By DANIEL RIORDAN
Air New Zealand may be forced to seek another massive capital injection or to test the Government's controls on its ownership after yesterday warning that it will report a substantial loss in the year to June 30.
Yesterday the market hammered the stock on the news, and the company's A and B shares are now trading close to their 10-year lows.
The airline, which owns Ansett Australia, cautioned when it released its lacklustre December-half result in February there was potential for further earnings deterioration in the short term.
That comment followed an unexpected downgrade in its profit forecast made in October, when the company was in the middle of a $284 million rights issue. The Stock Exchange is still investigating that matter.
Chairman Sir Selwyn Cushing yesterday said trading in January and February had deteriorated due to competition in the Australian market and a slowdown in the Australian economy. The fall in the Australian dollar was putting further pressure on costs.
"We do not see any relief in these conditions for the balance of the year and therefore expect to report a substantial operating loss for the full year," he said.
Citing analysts and former Ansett executives, Australian media reported this month that the company's problem child, Ansett, had lost $A119 million ($143 million) in the December half year and that a massive injection of capital from Air New Zealand shareholder Singapore Airlines (SIA) was needed to solve the problem.
Implementing this would most likely require changes to the New Zealand Government's ownership restrictions that prevent a foreign airline owning more than 25 per cent of Air New Zealand, the level SIA currently holds. SIA has expressed interest in moving to 40 per cent but the Government has steadfastly refused to consider relaxing the restriction.

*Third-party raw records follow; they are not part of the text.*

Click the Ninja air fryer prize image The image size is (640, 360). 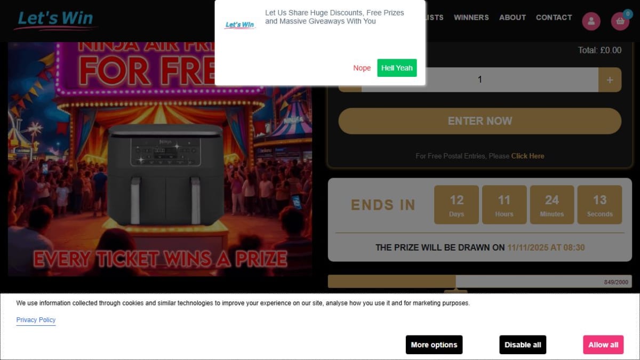coord(160,159)
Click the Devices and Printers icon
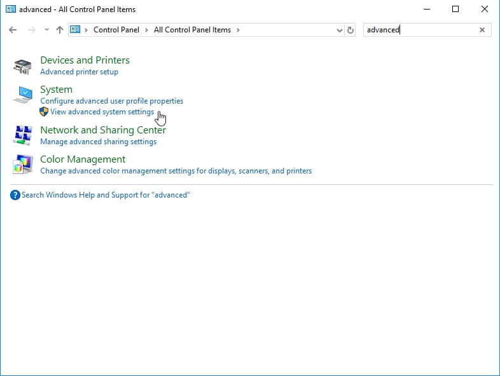Viewport: 500px width, 376px height. pos(22,66)
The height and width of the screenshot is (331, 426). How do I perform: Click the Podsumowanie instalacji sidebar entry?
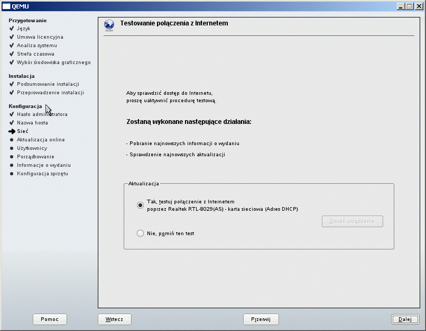(48, 84)
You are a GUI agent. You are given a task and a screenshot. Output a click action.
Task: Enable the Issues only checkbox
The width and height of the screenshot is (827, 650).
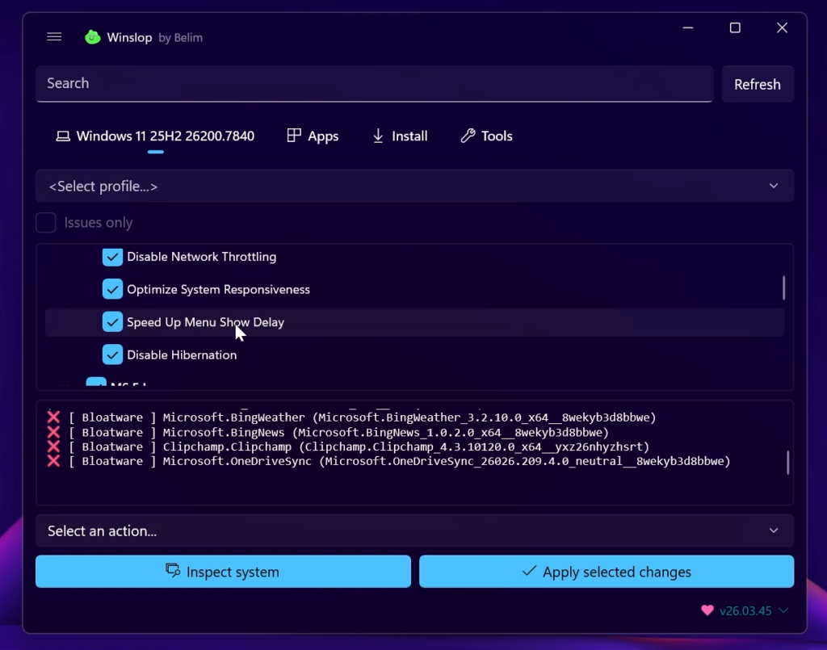pos(46,223)
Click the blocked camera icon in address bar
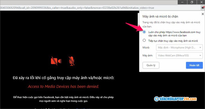This screenshot has height=109, width=205. [x=203, y=8]
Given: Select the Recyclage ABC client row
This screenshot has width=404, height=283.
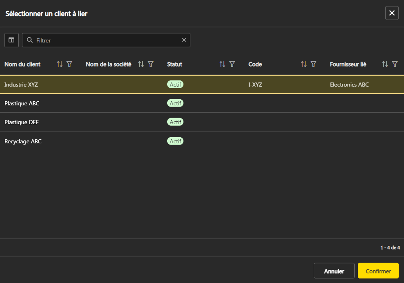Looking at the screenshot, I should pyautogui.click(x=23, y=141).
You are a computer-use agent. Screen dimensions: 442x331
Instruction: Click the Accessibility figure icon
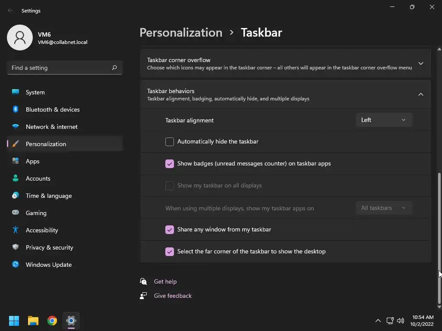tap(16, 230)
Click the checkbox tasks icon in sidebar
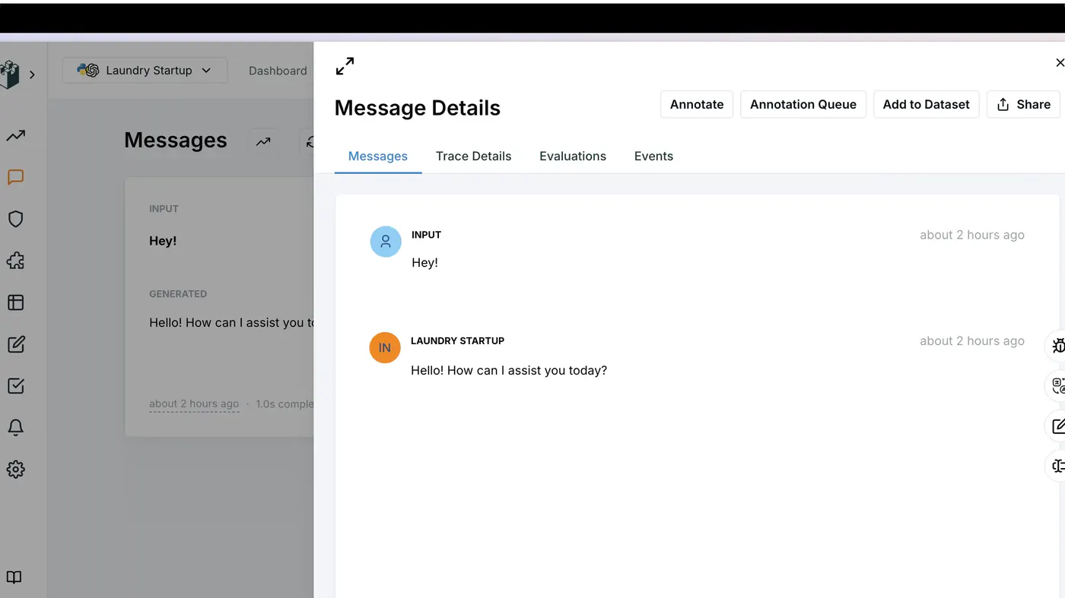Image resolution: width=1065 pixels, height=598 pixels. click(x=16, y=386)
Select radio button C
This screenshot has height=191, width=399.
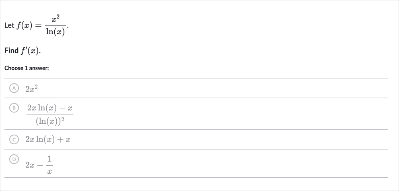14,139
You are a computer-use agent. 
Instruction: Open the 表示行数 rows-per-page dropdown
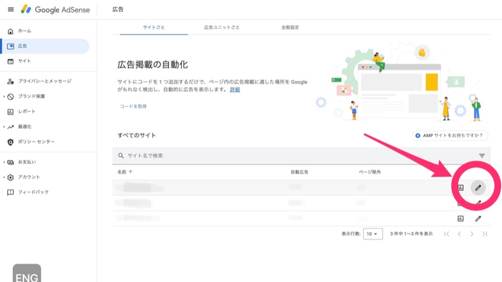click(373, 234)
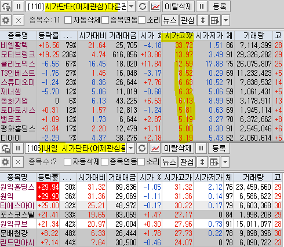Image resolution: width=284 pixels, height=247 pixels.
Task: Select the 모티브링크 row in top list
Action: pyautogui.click(x=142, y=54)
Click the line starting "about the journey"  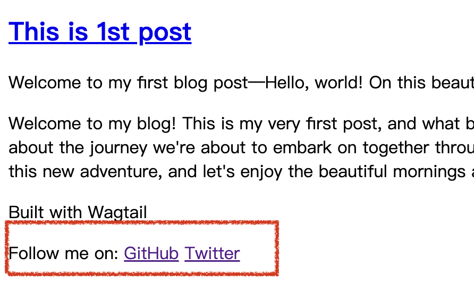click(241, 148)
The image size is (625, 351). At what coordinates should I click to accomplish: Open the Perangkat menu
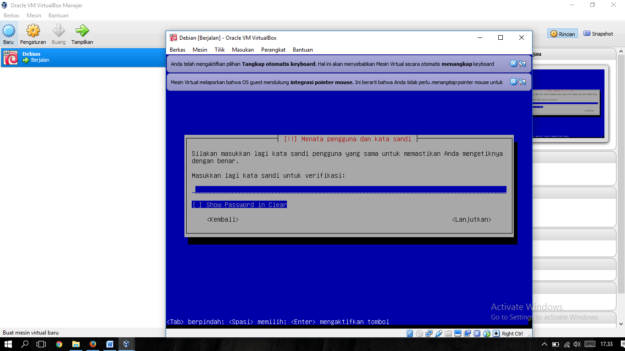[272, 50]
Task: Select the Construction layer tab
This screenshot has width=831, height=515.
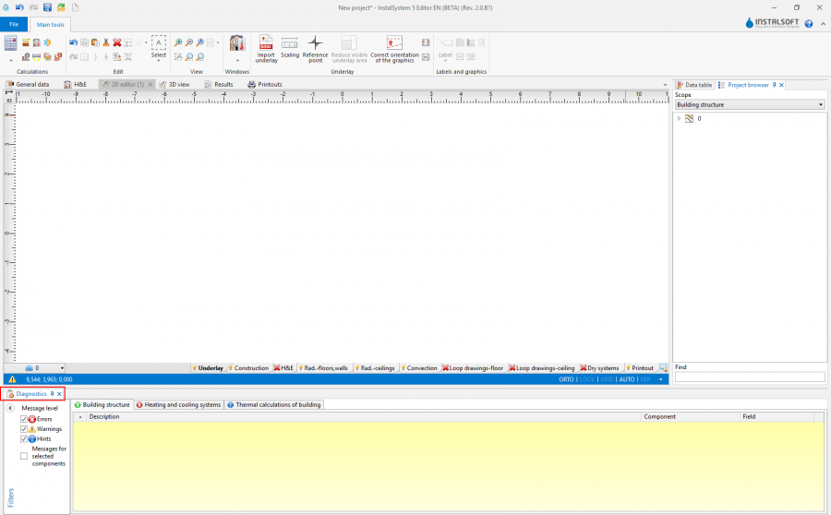Action: tap(247, 368)
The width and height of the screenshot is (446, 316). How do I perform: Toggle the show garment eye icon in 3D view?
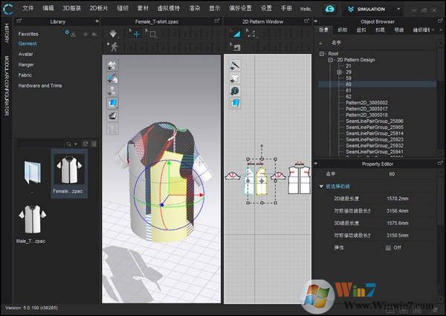point(113,65)
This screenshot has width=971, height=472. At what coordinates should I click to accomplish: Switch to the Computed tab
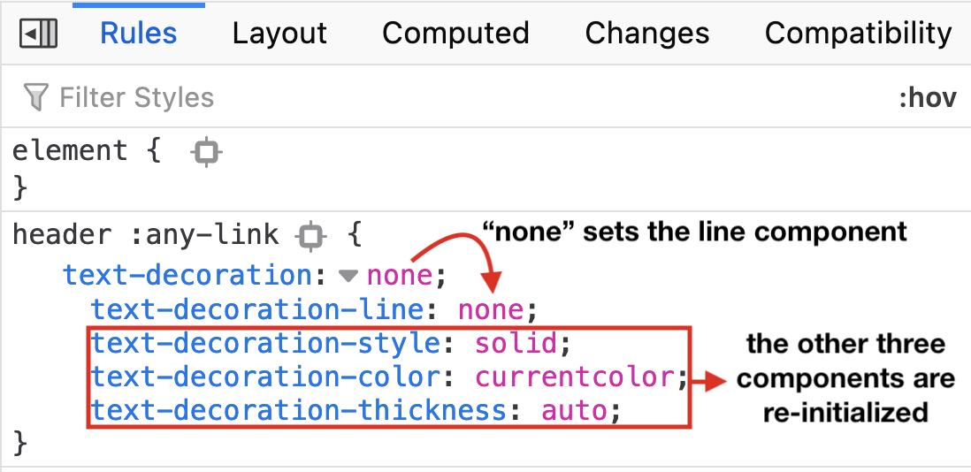pos(455,34)

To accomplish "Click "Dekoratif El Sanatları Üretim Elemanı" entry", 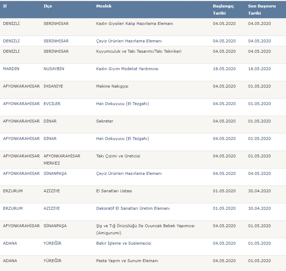I will [x=133, y=208].
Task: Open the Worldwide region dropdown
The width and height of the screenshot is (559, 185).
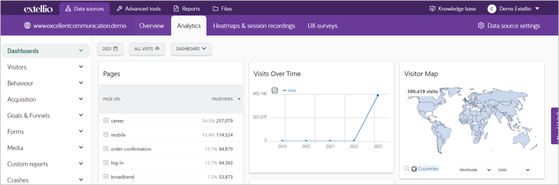Action: click(474, 170)
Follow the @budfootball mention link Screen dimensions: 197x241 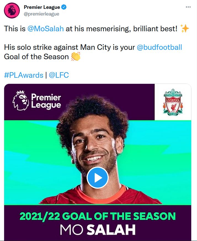click(159, 47)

Simon Botherway, head of equities at Arcus Investment Management, said the airline desperately needed to recapitalise but would find itself beholden to any party that provided it with capital.
Analysts said Air New Zealand's growing problems were almost entirely with Ansett Australia.
They said far from being the golden goose that would make the airline a major regional player, Ansett had proven to be a turkey.
They said not all the reasons advanced by the company's management for the poor performance had been beyond their control.
Air New Zealand astounded fund managers at its half-year briefing in February when it admitted it didn't really know how Ansett was performing and that it would take more than a year to sort out the company's woeful reporting systems.
Ansett's market share has been slipping steadily, losing ground not only to long-time rival Qantas but also new entrants Virgin and Impulse.
Credit Suisse First Boston's Jonty Edgar said there was no bottom in sight yet.
Another dealer said the A shares (available only to New Zealand residents) could test $1.00.
Mr Edgar said several analysts had reworked their numbers on the airline's 2002 year and it looked like the airline wouldn't be making any money then either.
The B shares, which are the more liquid of the two classes, last hit levels similar to yesterday's in 1998. Before that their previous low was $1.29 in 1992. Air NZ was privatised and listed in 1989.
The airline completed its full takeover of Ansett Australia in June last year, paying $744 million for News Ltd's half stake, a price Sir Selwyn admitted last month was too high.